Press Release

Heavy meals could trigger heart attacks

For immediate release October 30, 2000

For people with heart disease, an unusually heavy meal could trigger a heart attack, according to study presented by a Department of Veterans Affairs (VA) researcher on Nov. 14 at the annual scientific meeting of the American Heart Association in New Orleans.

"People at risk for heart attack should be careful not only about the total caloric intake they eat every day, but about the size of individual meals," said Francisco Lopez-Jimenez, M.D., M.Sc., of the Boston VA Healthcare System and Harvard Medical School.

Dr. Lopez-Jimenez and colleagues interviewed nearly 2,000 patients shortly after their heart attacks. The researchers asked about possible and proven triggers of heart attack, including "unusually heavy meals." According to Dr. Lopez-Jimenez, patients who reported eating big meals were four times more likely than other patients to suffer a heart attack soon after eating.
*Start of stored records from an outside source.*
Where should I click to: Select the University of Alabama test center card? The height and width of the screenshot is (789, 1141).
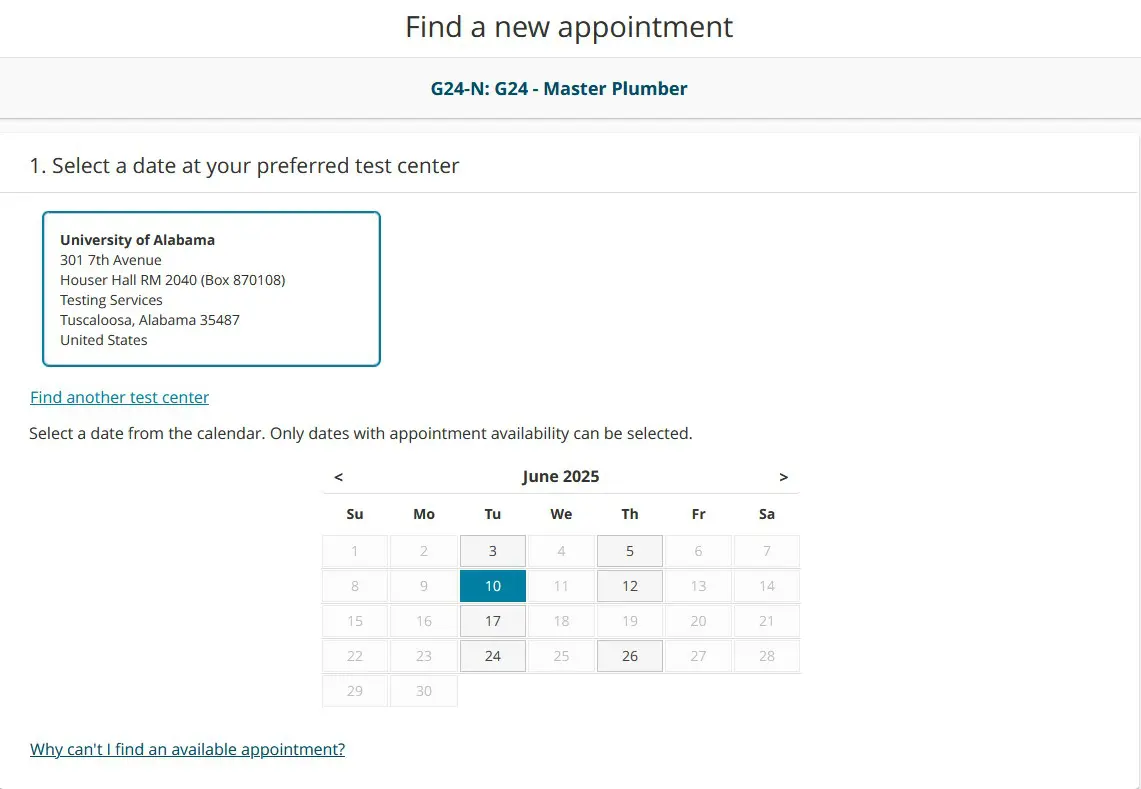pyautogui.click(x=211, y=288)
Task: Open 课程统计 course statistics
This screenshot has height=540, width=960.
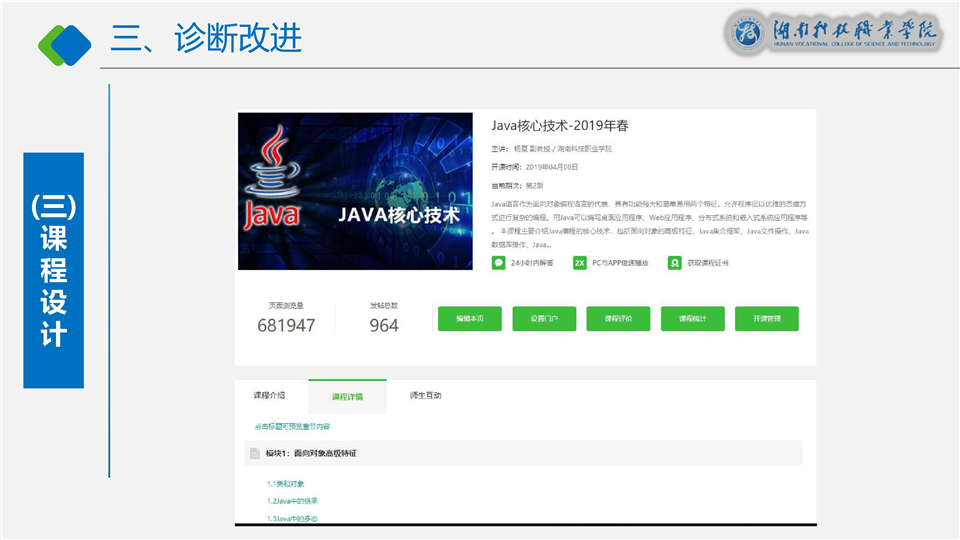Action: pyautogui.click(x=692, y=318)
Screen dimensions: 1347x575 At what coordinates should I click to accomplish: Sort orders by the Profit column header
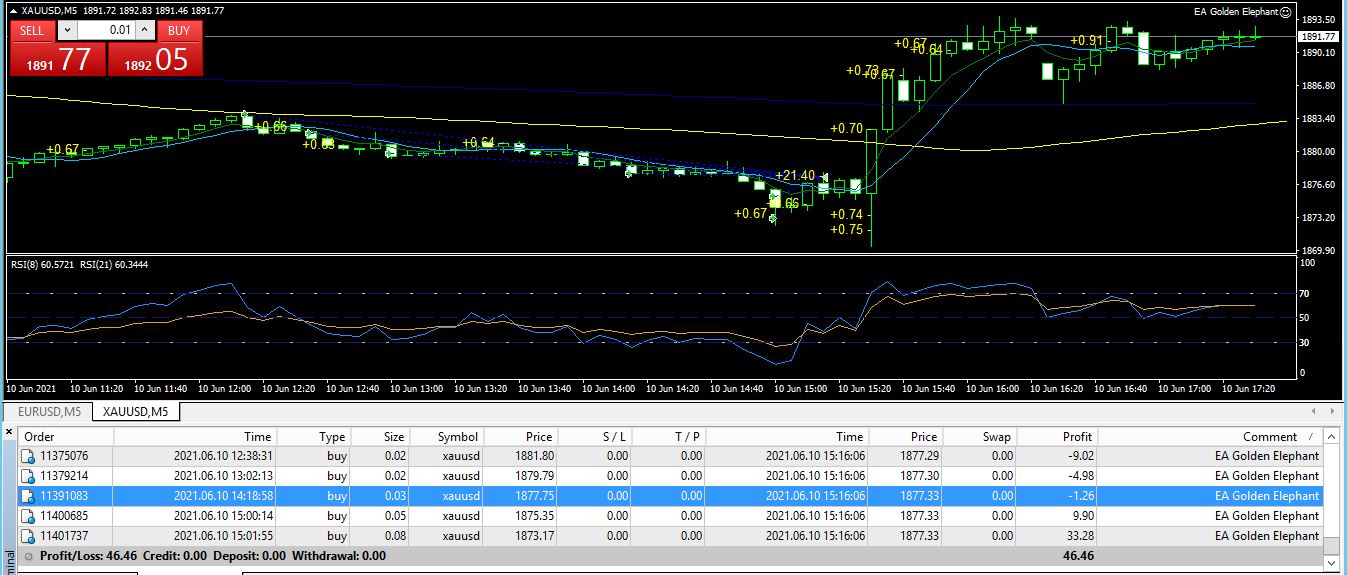point(1076,436)

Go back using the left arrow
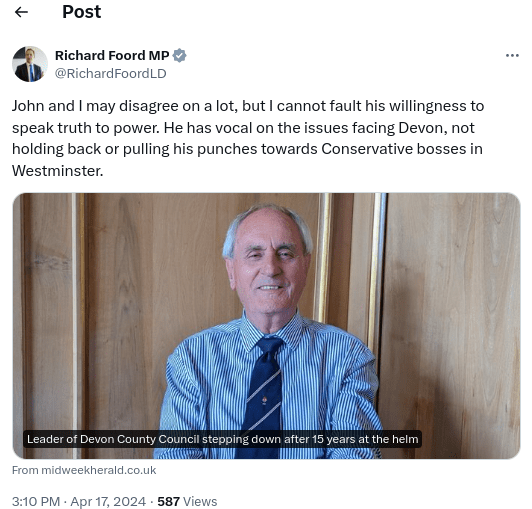pos(21,12)
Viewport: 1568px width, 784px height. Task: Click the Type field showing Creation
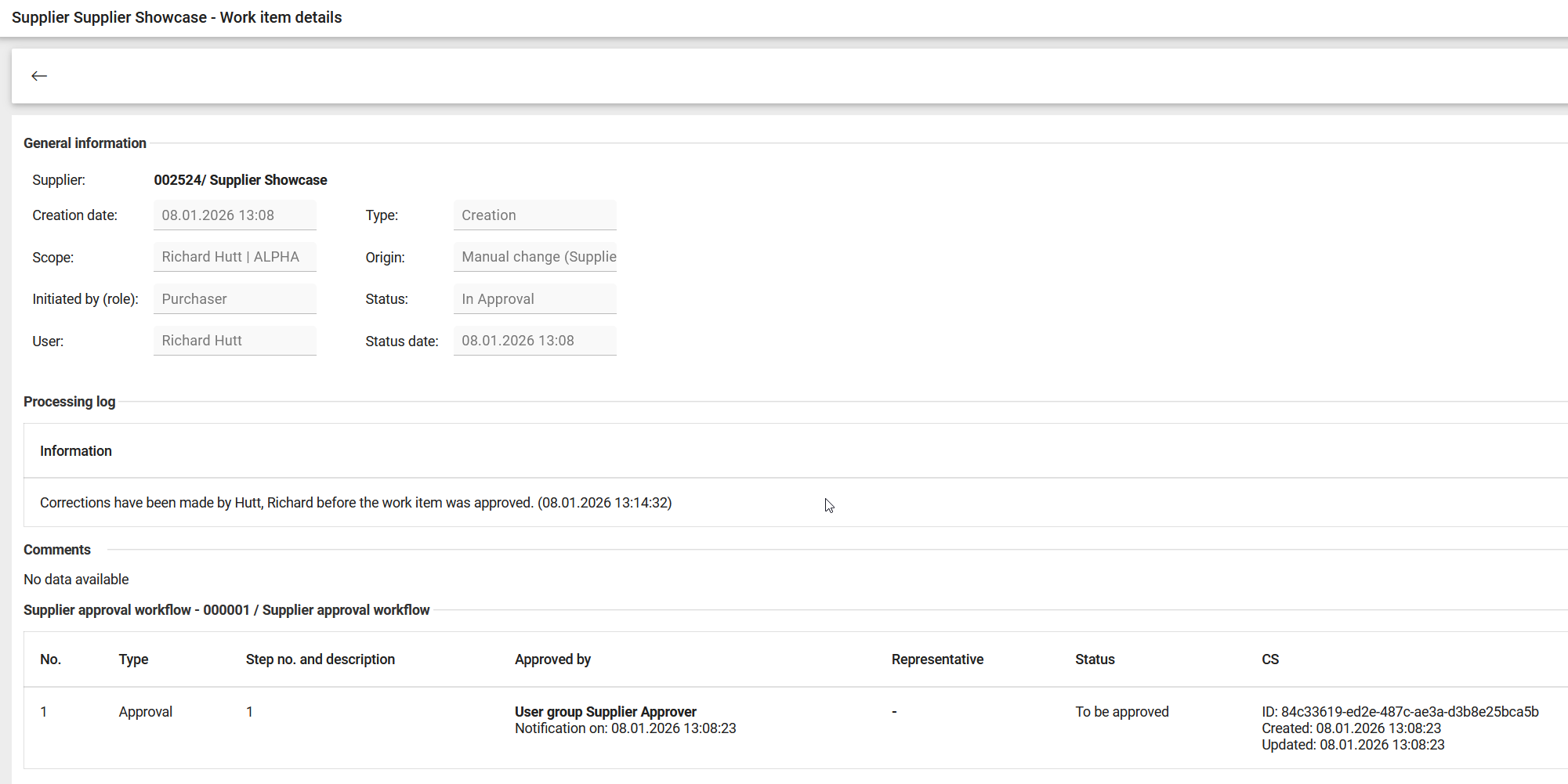(534, 215)
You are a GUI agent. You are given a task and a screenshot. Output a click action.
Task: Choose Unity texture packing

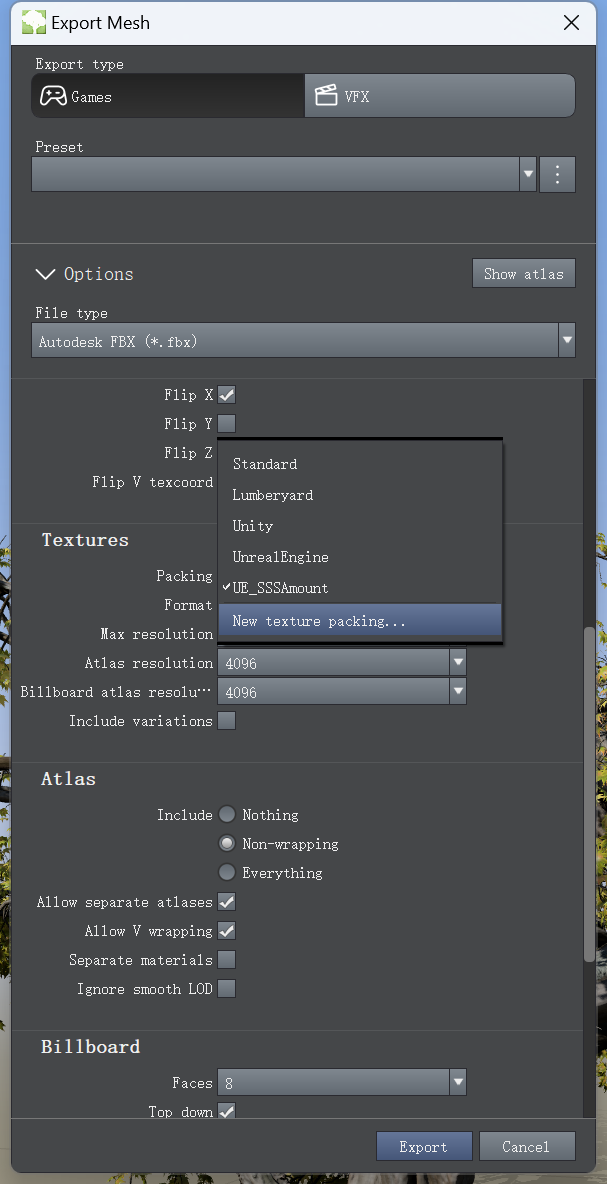[253, 526]
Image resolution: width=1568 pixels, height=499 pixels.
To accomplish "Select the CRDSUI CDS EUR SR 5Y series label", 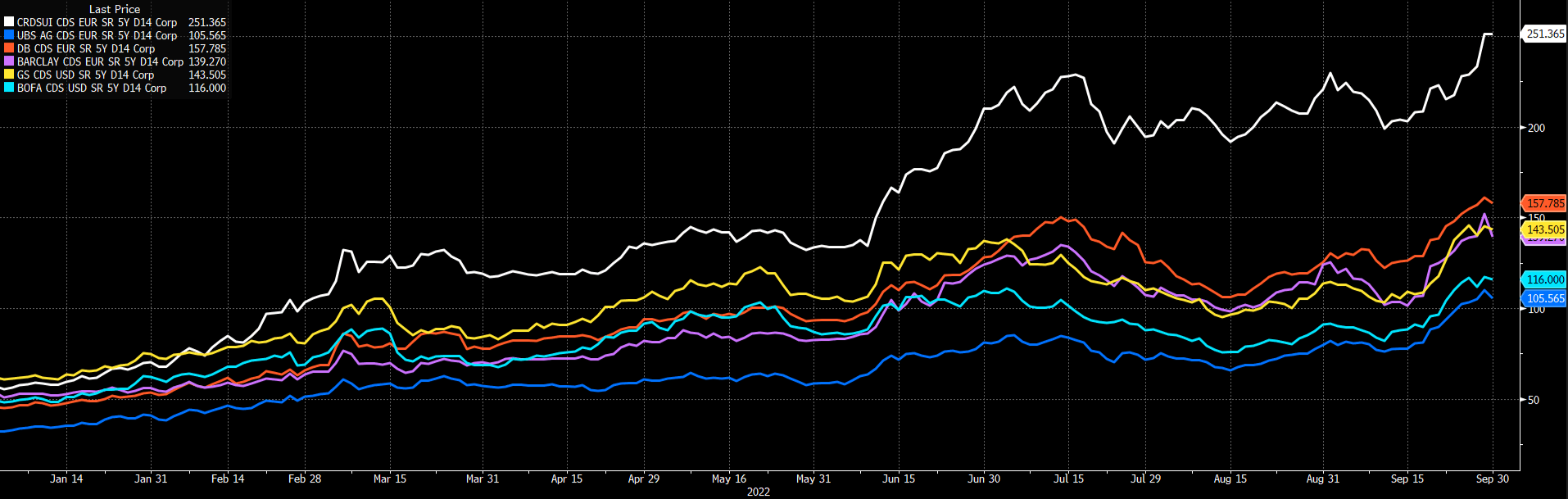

Of the 158 patients who reported eating an unusually heavy meal during the 26 hours before their attack, 25 of them had the meal in the two hours right before the attack. Only 6 patients had their big meal in the corresponding two-hour period the previous day. By comparing the two time-slots-24 hours apart-the study controlled for the possibility that time of day, and not the meal itself, was the trigger. The remaining patients in the group of 158 had their heavy meal at various other times in the 26 hours before the heart attack, but no other time-slot emerged as significant.

The study was funded by the National Heart, Lung and Blood Institute. It took place at 45 different hospitals, including several VA medical centers.

According to Dr. Lopez-Jimenez, there are two possible explanations of how a heavy meal could bring on a heart attack. One is that fatty meals may affect the function of the endothelium, the inner layer of the arteries. (The study did not record details on what was eaten.) The other is that eating increases the blood level of norepinephrine, a hormone that acutely raises blood pressure and pulse rate.

Collaborating with VA's Dr. Lopez-Jimenez on the study were Murray A. Mittleman, M.D.; Malcom Maclure, Sc.D.; Geoffrey H. Tofler, M.D.; Jane B. Sherwood, R.N.; and James E. Muller, M.D., all of Beth Israel Deaconess Medical Center in Boston.